> **EXERCISE**
Each line from the one containing "This screenshot has width=264, height=122." through the end of the records below must be repeated exactly, and no other line.

> **DATA RECORDS**
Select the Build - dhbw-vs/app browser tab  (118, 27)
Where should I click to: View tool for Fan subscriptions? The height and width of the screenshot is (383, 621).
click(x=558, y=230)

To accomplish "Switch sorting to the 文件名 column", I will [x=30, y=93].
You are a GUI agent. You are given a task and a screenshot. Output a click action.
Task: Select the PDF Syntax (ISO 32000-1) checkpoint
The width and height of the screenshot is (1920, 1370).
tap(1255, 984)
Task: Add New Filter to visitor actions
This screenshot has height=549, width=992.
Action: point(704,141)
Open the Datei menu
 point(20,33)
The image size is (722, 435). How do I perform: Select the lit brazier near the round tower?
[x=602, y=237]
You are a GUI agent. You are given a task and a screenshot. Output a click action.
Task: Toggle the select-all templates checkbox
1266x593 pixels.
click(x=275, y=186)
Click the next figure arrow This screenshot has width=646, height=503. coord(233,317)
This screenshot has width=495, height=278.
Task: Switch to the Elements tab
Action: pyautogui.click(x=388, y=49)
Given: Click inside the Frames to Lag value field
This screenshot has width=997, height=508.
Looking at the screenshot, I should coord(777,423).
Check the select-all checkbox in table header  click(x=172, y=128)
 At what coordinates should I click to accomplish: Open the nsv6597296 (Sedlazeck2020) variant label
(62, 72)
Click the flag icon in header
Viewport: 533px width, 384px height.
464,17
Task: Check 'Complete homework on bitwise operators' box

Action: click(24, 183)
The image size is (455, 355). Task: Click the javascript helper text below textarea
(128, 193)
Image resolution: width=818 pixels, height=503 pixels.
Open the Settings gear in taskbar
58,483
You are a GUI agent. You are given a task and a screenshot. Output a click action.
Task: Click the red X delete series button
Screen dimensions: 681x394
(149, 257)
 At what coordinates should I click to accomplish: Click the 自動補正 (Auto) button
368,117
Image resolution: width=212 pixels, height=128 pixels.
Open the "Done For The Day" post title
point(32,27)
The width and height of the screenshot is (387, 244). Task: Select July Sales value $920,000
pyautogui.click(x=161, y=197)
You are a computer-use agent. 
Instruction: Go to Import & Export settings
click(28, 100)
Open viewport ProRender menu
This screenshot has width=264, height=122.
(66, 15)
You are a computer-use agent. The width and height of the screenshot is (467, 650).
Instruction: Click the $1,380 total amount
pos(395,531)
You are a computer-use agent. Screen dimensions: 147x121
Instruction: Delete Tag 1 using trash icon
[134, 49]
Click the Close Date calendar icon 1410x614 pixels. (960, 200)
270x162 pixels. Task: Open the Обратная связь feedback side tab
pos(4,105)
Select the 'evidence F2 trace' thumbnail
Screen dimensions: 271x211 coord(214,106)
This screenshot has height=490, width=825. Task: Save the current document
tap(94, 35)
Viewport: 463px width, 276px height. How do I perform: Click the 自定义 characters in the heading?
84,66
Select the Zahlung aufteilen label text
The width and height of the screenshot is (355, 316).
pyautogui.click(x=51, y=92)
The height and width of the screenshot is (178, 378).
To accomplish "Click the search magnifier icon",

> **ANSWER TO THE EXERCISE**
This screenshot has width=264, height=122.
(66, 15)
You are a computer-use agent. The width and height of the screenshot is (467, 650).
Instruction: Click the $1,380 total amount
pos(395,531)
You are a computer-use agent. Screen dimensions: 147x121
Instruction: Delete Tag 1 using trash icon
[134, 49]
Click the Close Date calendar icon 1410x614 pixels. (960, 200)
270x162 pixels. Task: Open the Обратная связь feedback side tab
pos(4,105)
Select the 'evidence F2 trace' thumbnail
Screen dimensions: 271x211 coord(214,106)
This screenshot has height=490, width=825. Task: Save the current document
tap(94, 35)
Viewport: 463px width, 276px height. How do I perform: Click the 自定义 characters in the heading?
84,66
Select the Zahlung aufteilen label text
The width and height of the screenshot is (355, 316).
pyautogui.click(x=51, y=92)
The height and width of the screenshot is (178, 378).
To accomplish "Click the search magnifier icon",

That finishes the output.